O relator do caso, general Lúcio Mário de Barros Góes, defendeu nesta quarta-feira a soltura dos envolvidos. 

“O homicídio aconteceu quando tentavam salvar um civil da prática de um crime de roubo. Pela razão apontada não subsiste risco à disciplina militar [com a soltura dos envolvidos]”, disse o general. 

O relator se referiu à versão apresentada pelos acusados, que informaram aos seus superiores terem atirado num veículo recém-roubado e cujos integrantes dispararam contra a patrulha. 

O relato, no entanto, foi colocado em dúvida pela Polícia Civil logo após o episódio. 

O delegado Leonardo Salgado, da Delegacia de Homicídios, disse à época que não havia nenhum indício de que os ocupantes do carro alvejado fossem bandidos.  

As investigações posteriores confirmaram a ocorrência de um assalto presenciado pelo Exército, mas ele ocorreu minutos antes dos tiros contra o carro de Evaldo.

Em seu voto, o relator ressaltou ainda que “não existe nenhum registro que macule os antecedentes” dos militares e que “todos possuem residência fixa”, além de estarem no exercício regular das suas funções nas Forças Armadas. 

“A prisão preventiva é medida de natureza excepcional e não pode ser utilizada como cumprimento antecipado de pena”, declarou o general. 

Houve divergência na Corte. A ministra Elizabeth Guimarães Teixeira Rocha —indicada pela OAB (Ordem dos Advogados do Brasil) e até o momento o único voto pela manutenção das prisões— ressaltou que houve desrespeito às regras de engajamento na ação que resultou nas duas mortes. 

“Ao que tudo indica os dois sedãs brancos [que participaram do assalto] perderam-se, e os autores [dos disparos] confundiram o carro [do músico] com o automóvel ocupado pelos meliantes”, disse a ministra. 

Para ela, houve “excesso claro e evidente” no episódio. “Mesmo se o veículo estivesse ocupado por assaltantes, é injustificável ser esse veículo ser alvejado por 83 balas de fuzil, quando já havia parado completamente e não havia disparado contra a missão”, disse Elizabeth Guimarães. 

A manutenção da prisão preventiva se justifica, argumentou a ministra, porque os militares apresentaram uma primeira versão falsa sobre os fatos aos seus superiores. 

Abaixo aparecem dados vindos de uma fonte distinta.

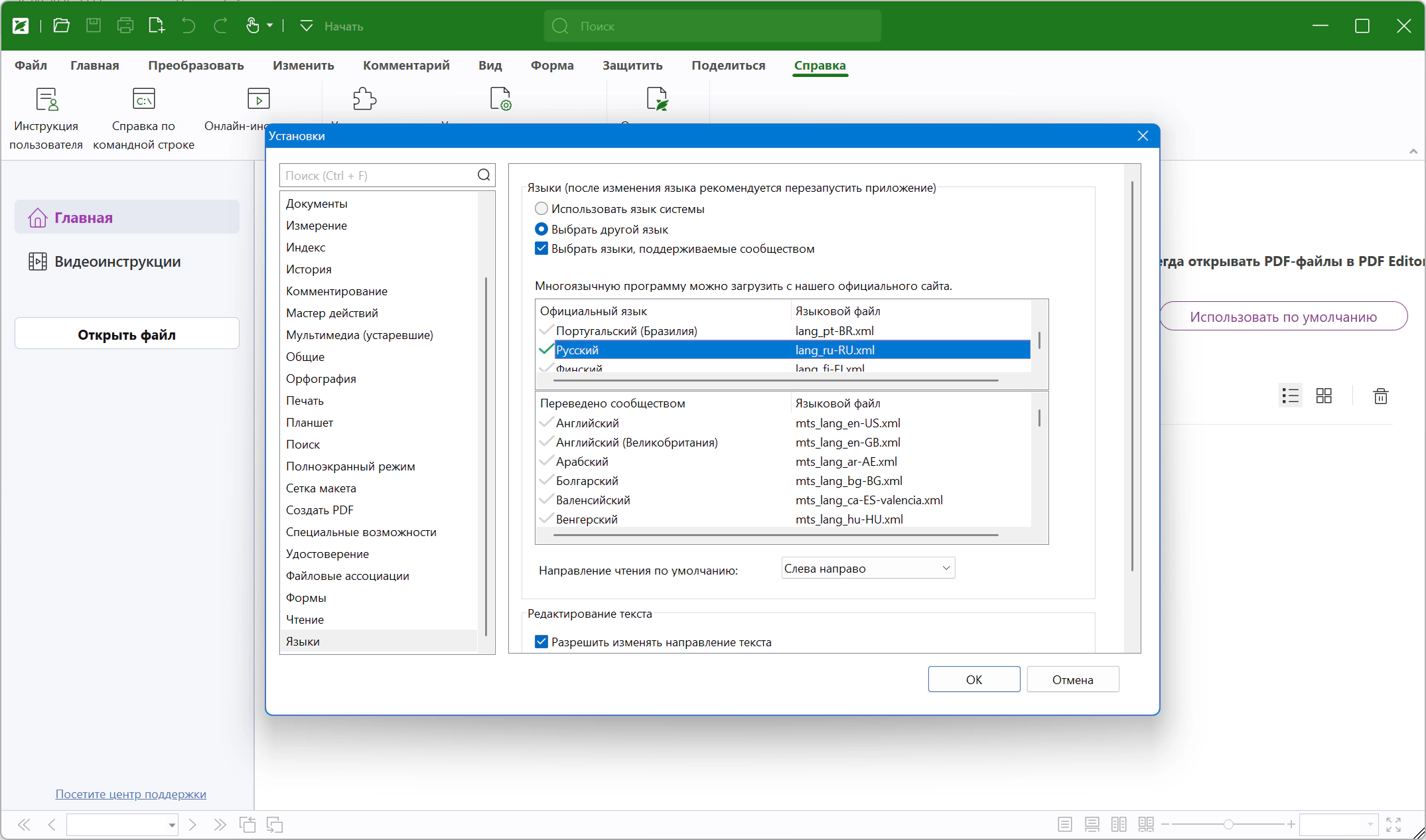Click the open folder icon in toolbar
Viewport: 1426px width, 840px height.
pyautogui.click(x=62, y=26)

Participaram da operação que resultou nas duas mortes 12 integrantes do 1º Batalhão de Infantaria Motorizado do Exército, que atuavam numa área militar em Guadalupe (zona norte do Rio). 

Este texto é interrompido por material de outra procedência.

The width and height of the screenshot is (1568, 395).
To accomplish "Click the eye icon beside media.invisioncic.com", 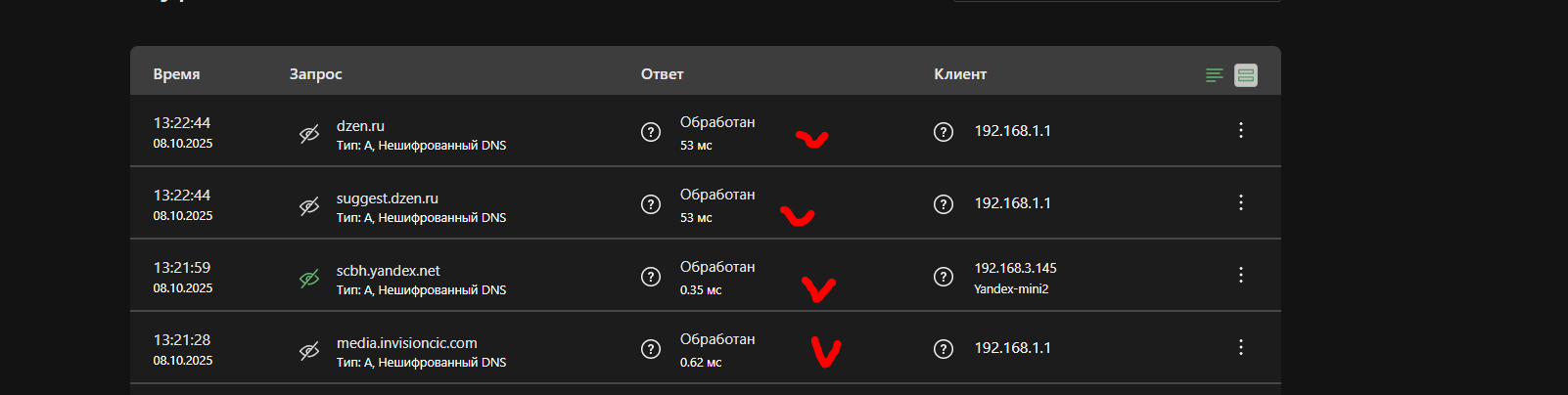I will [x=309, y=351].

Dez deles foram presos em flagrante no dia seguinte ao episódio, mas um militar teve a sua liberdade provisória garantida. Isso ocorreu a pedido do próprio Ministério Público Militar, porque ele declarou não ter realizado nenhum disparo. 

Os demais tiveram a prisão em flagrante convertida em preventiva, ato que foi questionado no pedido de habeas corpus analisado nesta quarta-feira. 

A apuração do caso, atualmente em fase de inquérito, está sob responsabilidade da Justiça Militar. 

Isso ocorre porque uma lei sancionada pelo ex-presidente Michel Temer em 2017 transferiu para a Justiça Militar a competência sobre crimes dolosos contra a vida cometidos por fardados contra civis.

O vice-procurador-geral do MPM (Ministério Público Militar), Roberto Coutinho, defendeu nesta quarta-feira a soltura dos envolvidos, sob o argumento de que a “Justiça Militar não pode ceder ao clamor da opinião pública.”  

“Não pode a história da Justiça Militar ceder ao repentino clamor da opinião pública, porque esta está sujeita ao efeito do impacto midiático”, disse o vice-procurador-geral militar.

O argumento de que o caso tomou contornos midiáticos também foi usado pelo advogado dos militares, Paulo Henrique Pinto de Mello. 

Para o advogado, a prisão preventiva dos militares é “genérica”. “A imprensa usa o caso para macular as Forças Armadas”, disse.